EXERCISE DIRECTIONS - Once the line containing "The height and" appears, output it and each remaining line of the records below exactly, with no pictures and nothing more.

========================================

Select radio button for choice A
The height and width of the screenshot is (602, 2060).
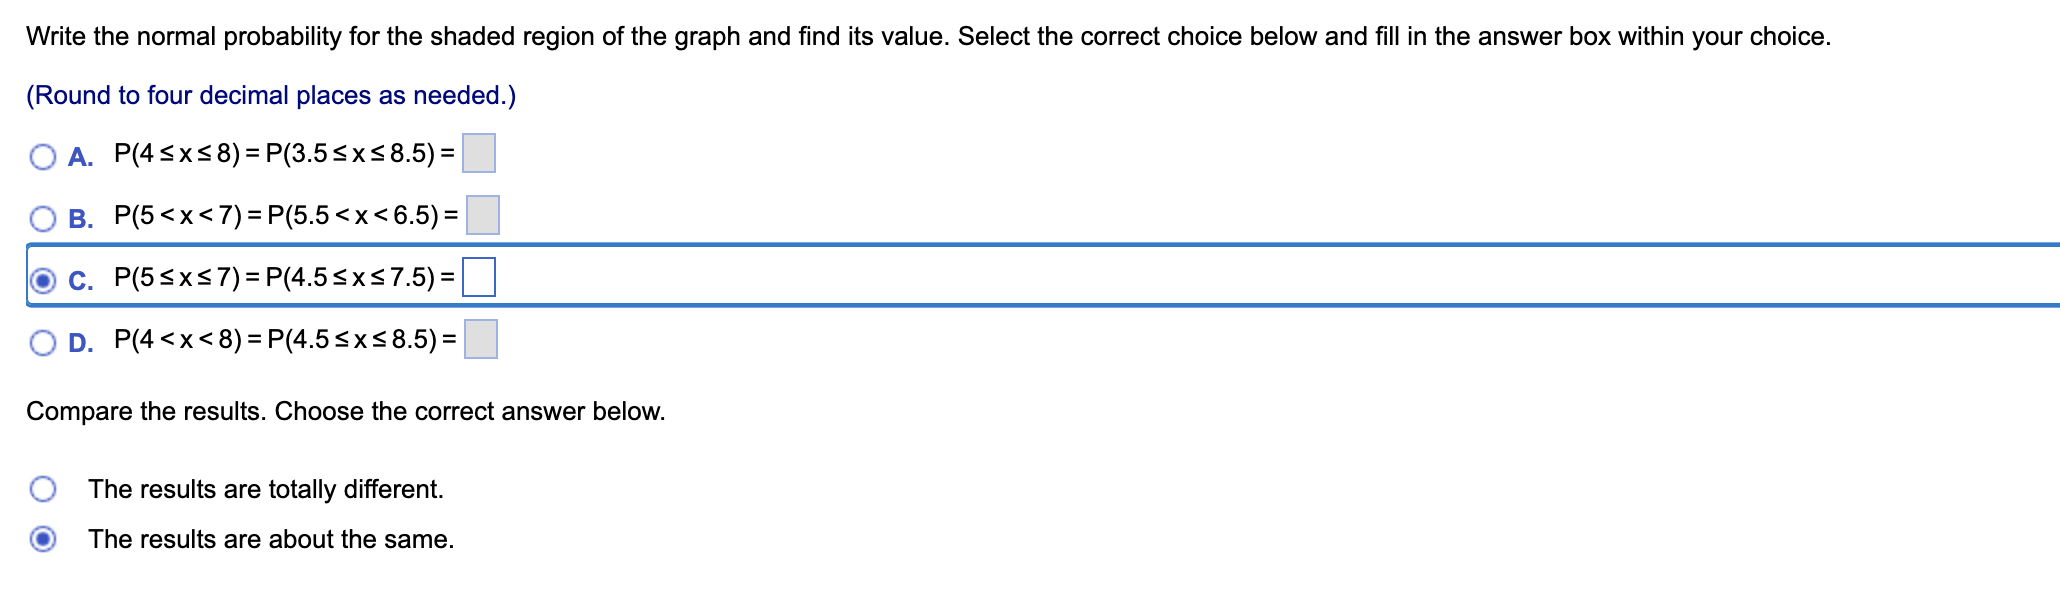pyautogui.click(x=43, y=155)
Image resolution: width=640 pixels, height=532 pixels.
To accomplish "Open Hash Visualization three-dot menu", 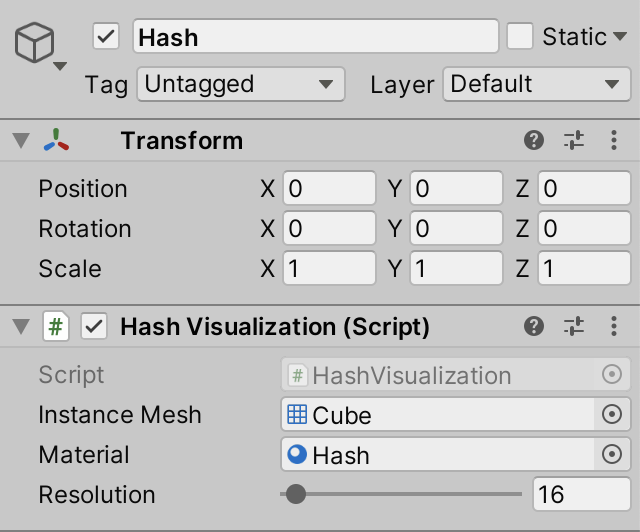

========================================

ANSWER BOX -
The height and width of the screenshot is (602, 2060).
pyautogui.click(x=43, y=155)
Image resolution: width=640 pixels, height=532 pixels.
To accomplish "Open Hash Visualization three-dot menu", 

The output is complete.